Search the records for the string "computer", then copy each line where it appears.

.....

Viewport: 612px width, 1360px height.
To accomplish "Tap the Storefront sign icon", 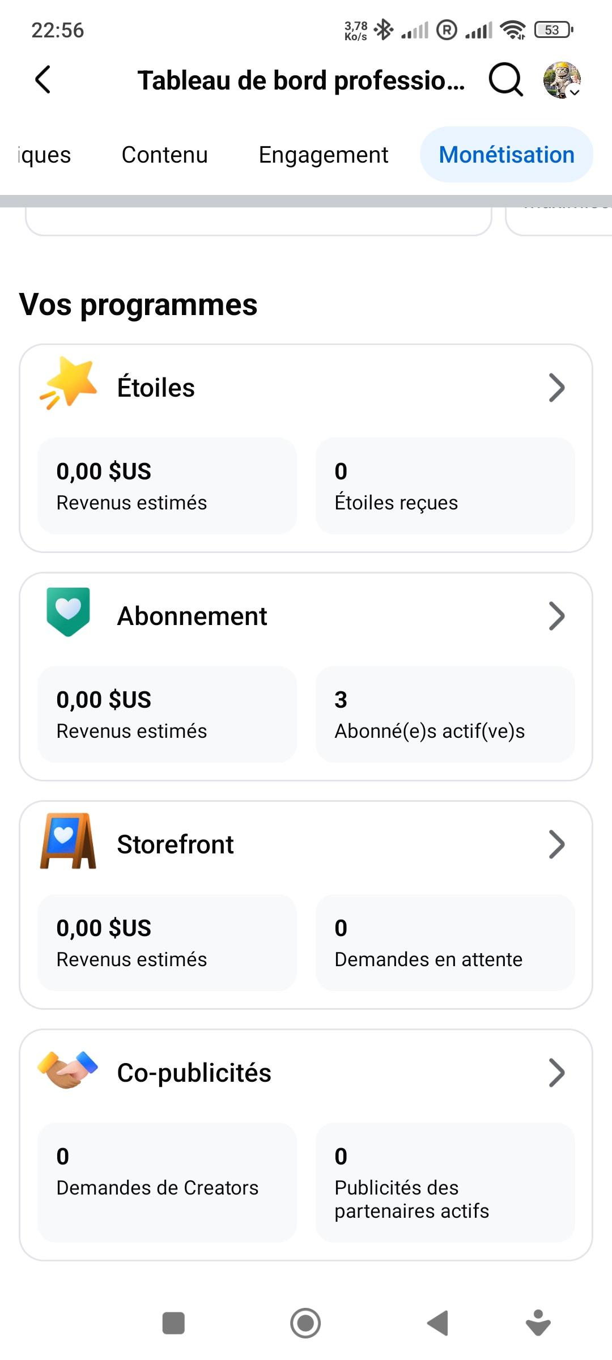I will click(x=68, y=841).
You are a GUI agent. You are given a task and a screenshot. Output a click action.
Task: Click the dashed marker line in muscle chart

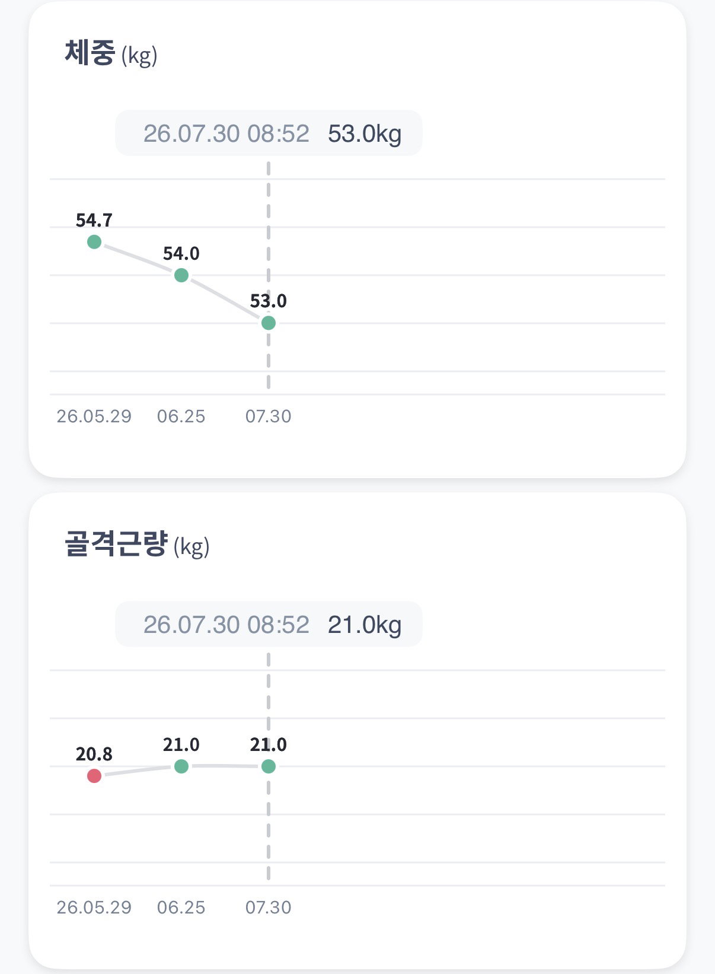pos(269,819)
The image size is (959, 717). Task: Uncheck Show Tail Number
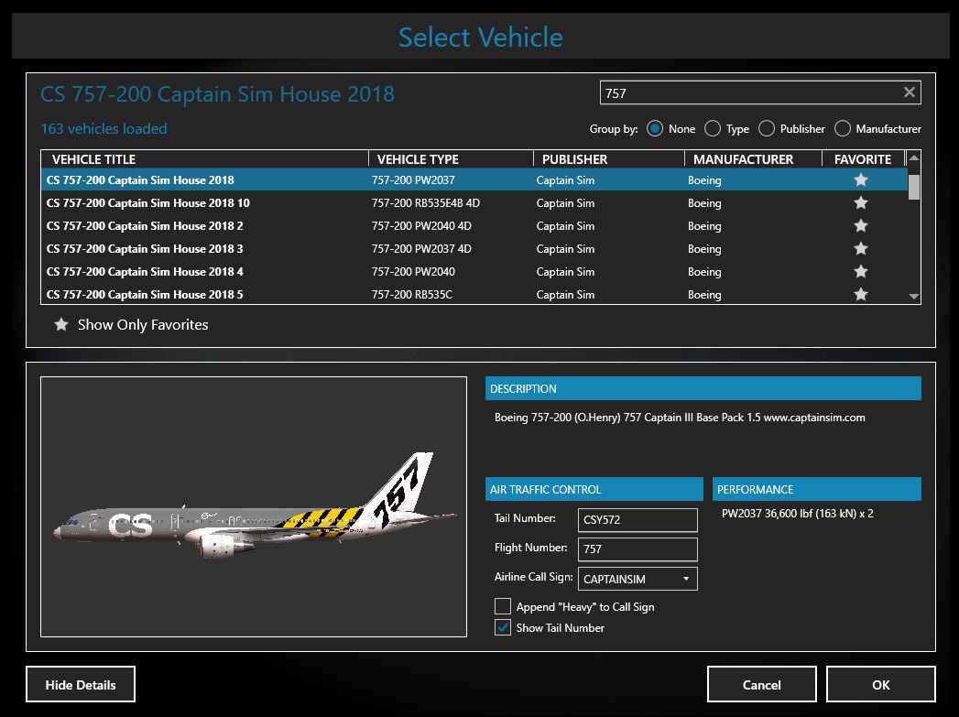pos(503,627)
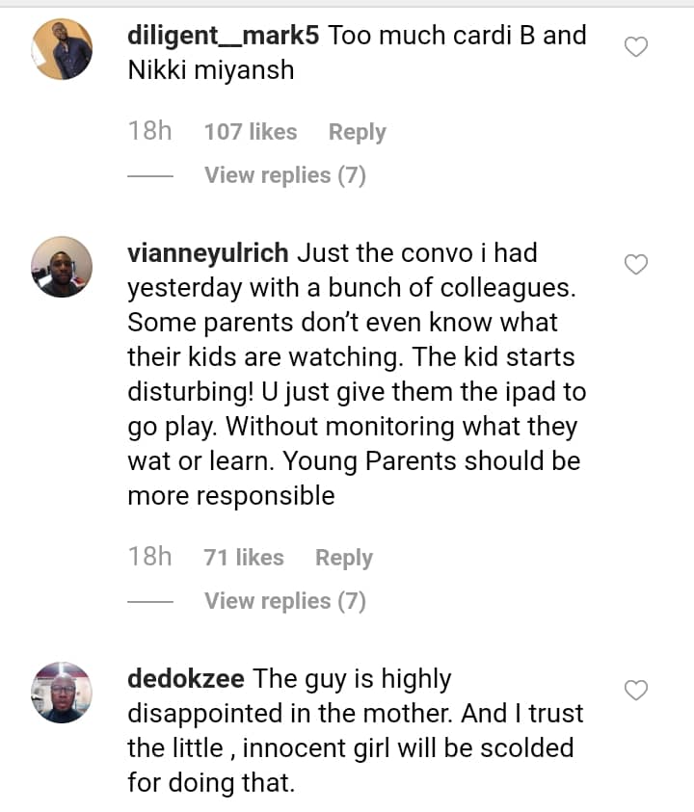The image size is (694, 812).
Task: Open vianneyulrich's profile picture
Action: point(63,267)
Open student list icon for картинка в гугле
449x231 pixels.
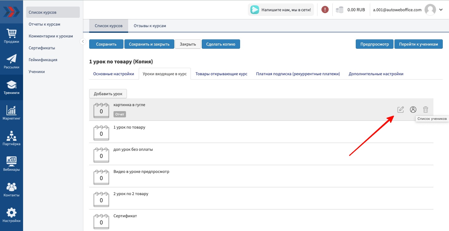(413, 110)
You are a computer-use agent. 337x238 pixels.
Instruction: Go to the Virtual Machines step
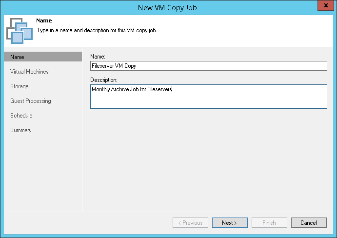point(29,72)
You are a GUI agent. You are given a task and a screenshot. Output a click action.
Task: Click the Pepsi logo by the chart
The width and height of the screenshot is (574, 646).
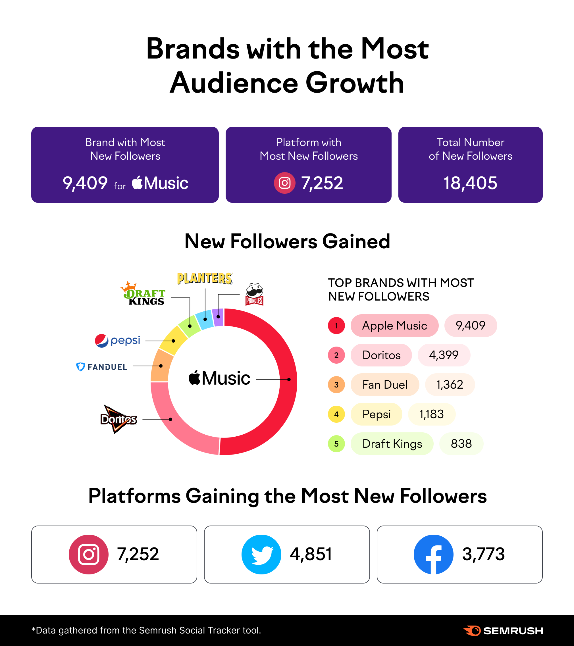(117, 341)
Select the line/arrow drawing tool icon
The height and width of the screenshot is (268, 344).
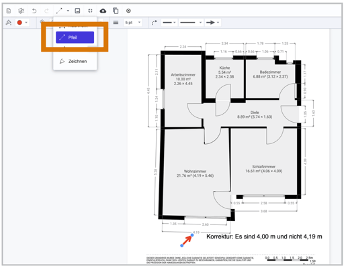[59, 11]
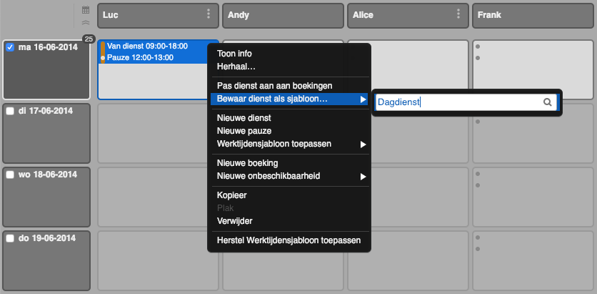This screenshot has width=597, height=294.
Task: Click the collapse chevrons below the calendar icon
Action: pos(86,23)
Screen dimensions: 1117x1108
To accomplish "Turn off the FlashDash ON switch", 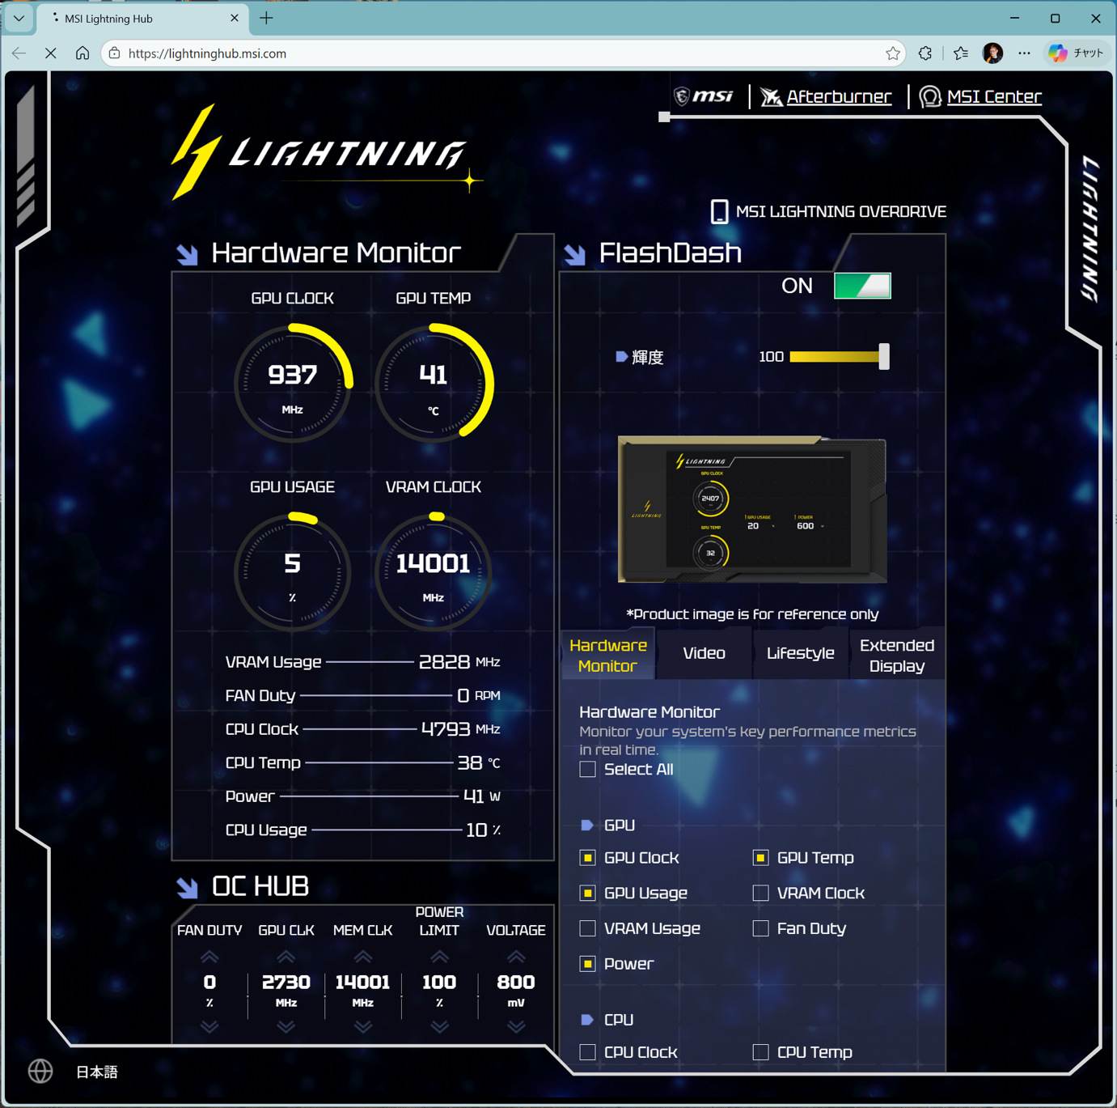I will pos(861,285).
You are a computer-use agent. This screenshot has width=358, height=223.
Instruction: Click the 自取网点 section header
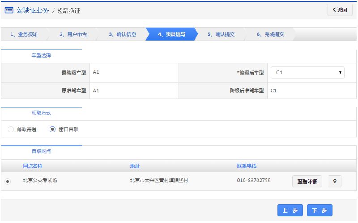[41, 151]
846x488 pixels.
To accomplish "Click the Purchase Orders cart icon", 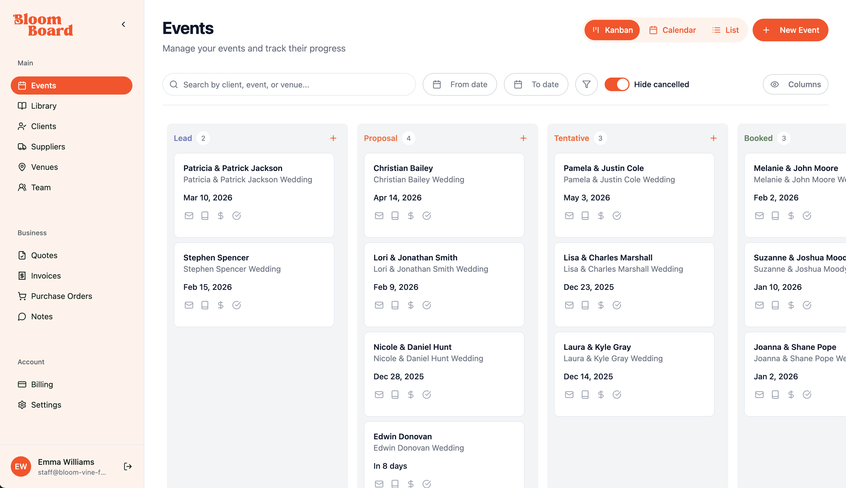I will (x=22, y=296).
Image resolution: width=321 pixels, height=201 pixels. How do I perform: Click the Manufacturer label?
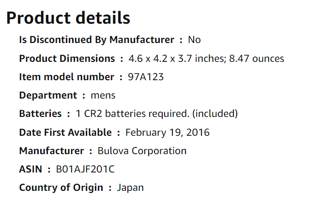coord(51,151)
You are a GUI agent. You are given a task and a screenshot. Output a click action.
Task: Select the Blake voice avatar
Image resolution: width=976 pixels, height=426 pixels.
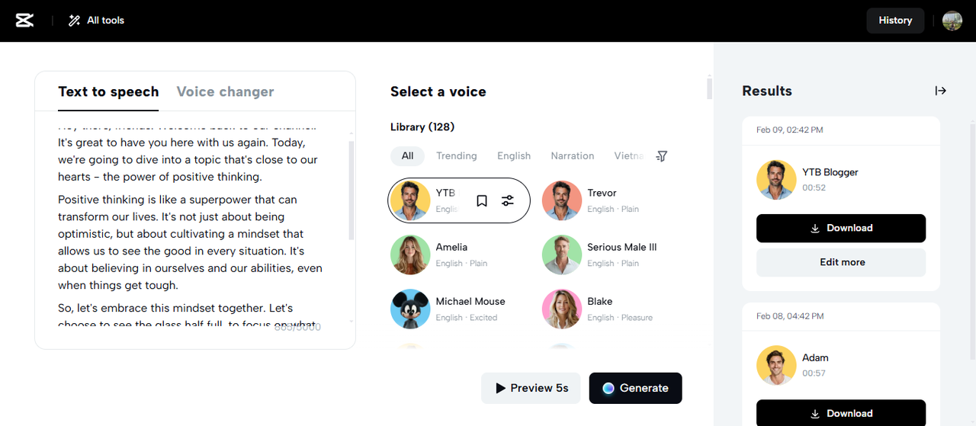tap(562, 309)
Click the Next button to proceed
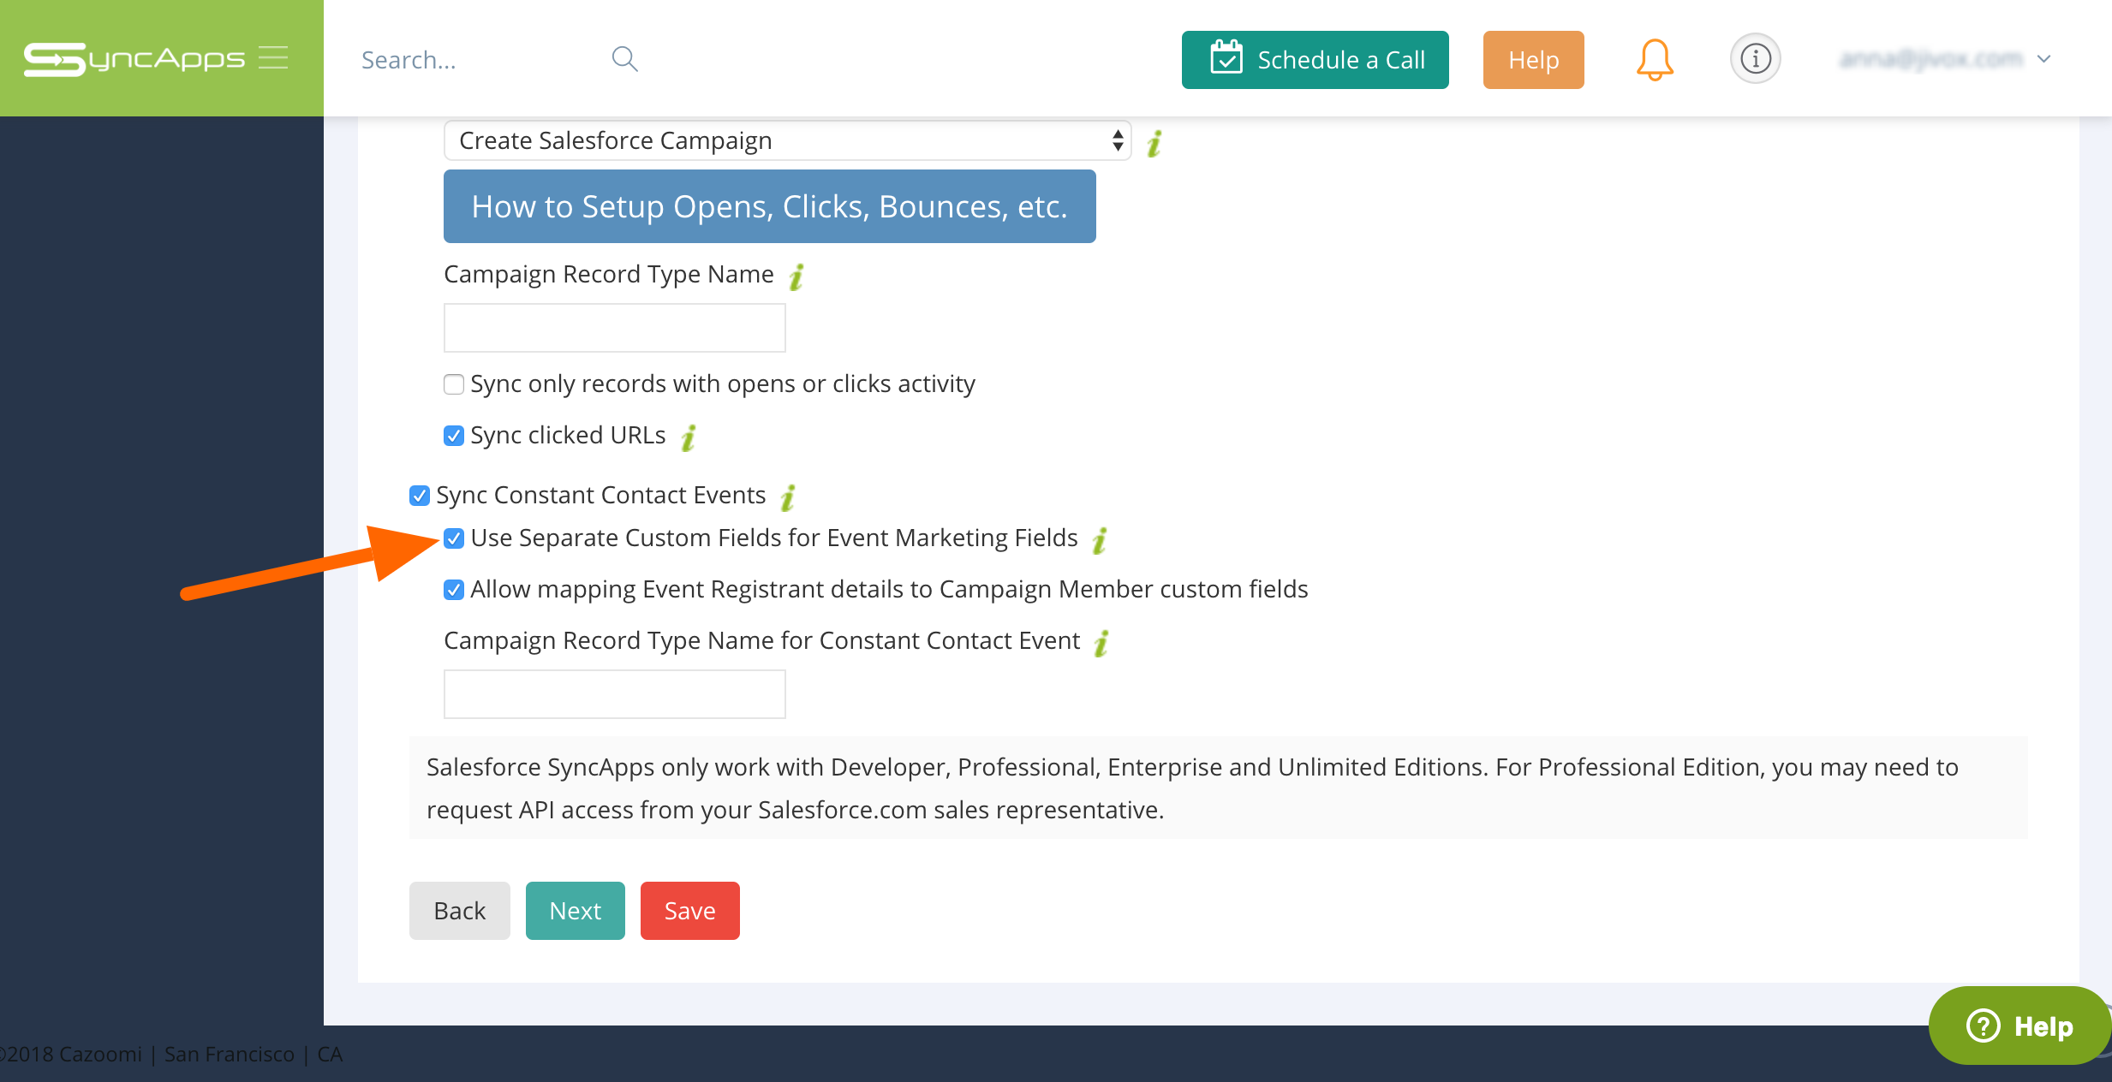Image resolution: width=2112 pixels, height=1082 pixels. 574,909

.....

*YOUR RESPONSE*:
You are a computer-use agent. 337x238 pixels.
You are a computer-use agent. This screenshot has width=358, height=223.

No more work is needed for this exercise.